This course will focus on four core issues: quarantine and criminal penalties, access to affordable medicines and intellectual property, the international and constitutional right to health, and how political institutions and race intersect and condition the effect of law on population health. By looking at these issues in both the United States and abroad, particularly in low- and middle-income countries, students will gain a comparative perspective about how law works in practice.
Utilizing HIV and tuberculosis as core case studies, students will explore how law and policy tools can have a significant impact on population health. Today, state actors continue to use law to address public health issues—with examples of both great successes and significant failures.

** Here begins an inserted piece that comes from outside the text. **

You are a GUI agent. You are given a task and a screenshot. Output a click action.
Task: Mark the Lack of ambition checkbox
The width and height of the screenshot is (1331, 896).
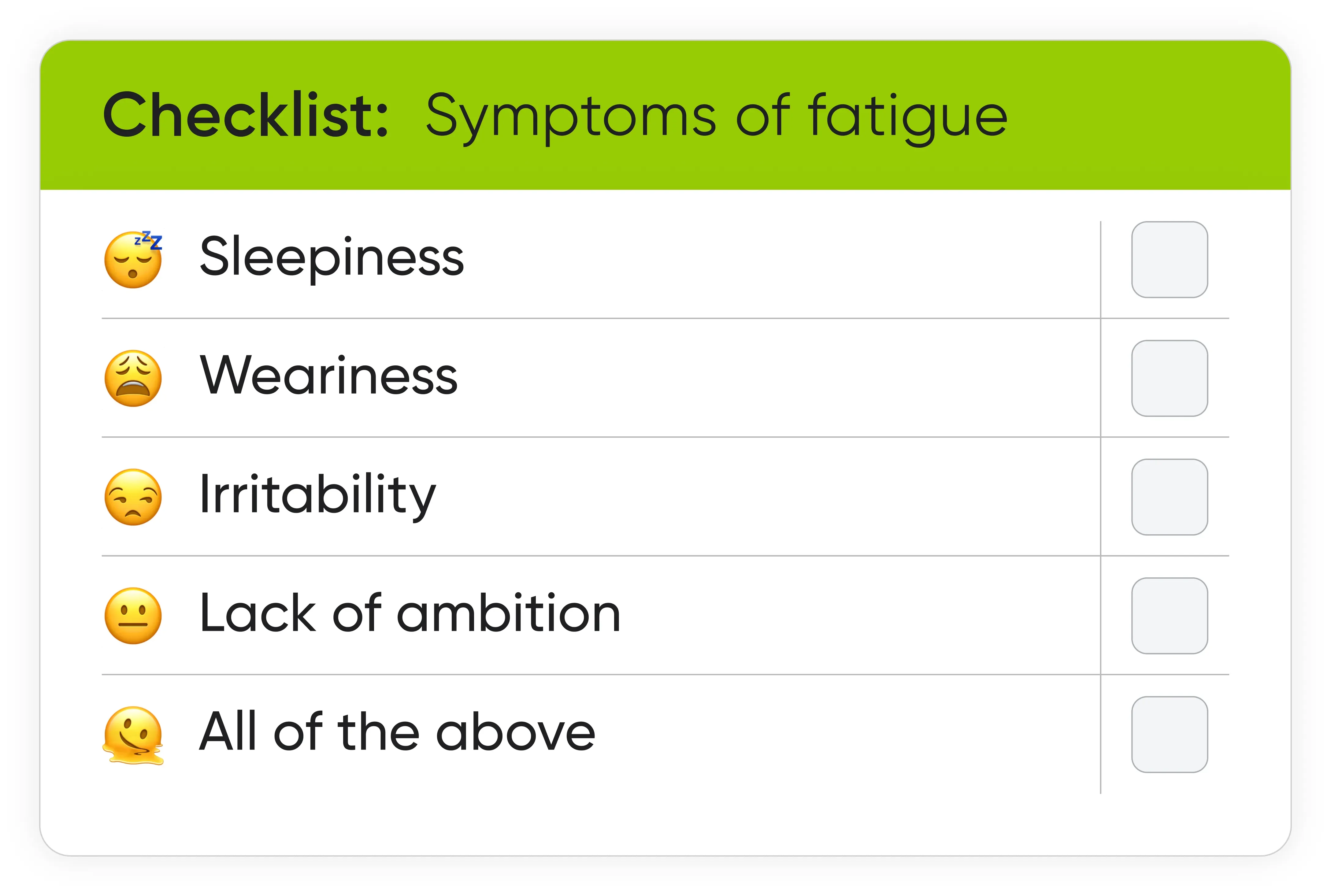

As public health law embodies both thorny ethical issues and empirical questions about the power of the state to affect health, examining the intersection of law and social science will reveal substantive issues in key health policy issues as well as the conditions under which law and legal advocacy affects wellbeing. HIV and TB, the world’s biggest infectious killers, provide a lens through which to better understand central issues in public health law and policy, which will then be linked to other health concerns in infectious, non-communicable, and environmental health.
This one-week class will be a blend of lectures, discussion, and small group work. Readings will include case law and legal theory as well as texts from political science, economics, and public health. At the end, students will have a better understanding of how and when the law matters for health—which will be of particular interest to students interested in litigation, lawmaking, and public health regulation.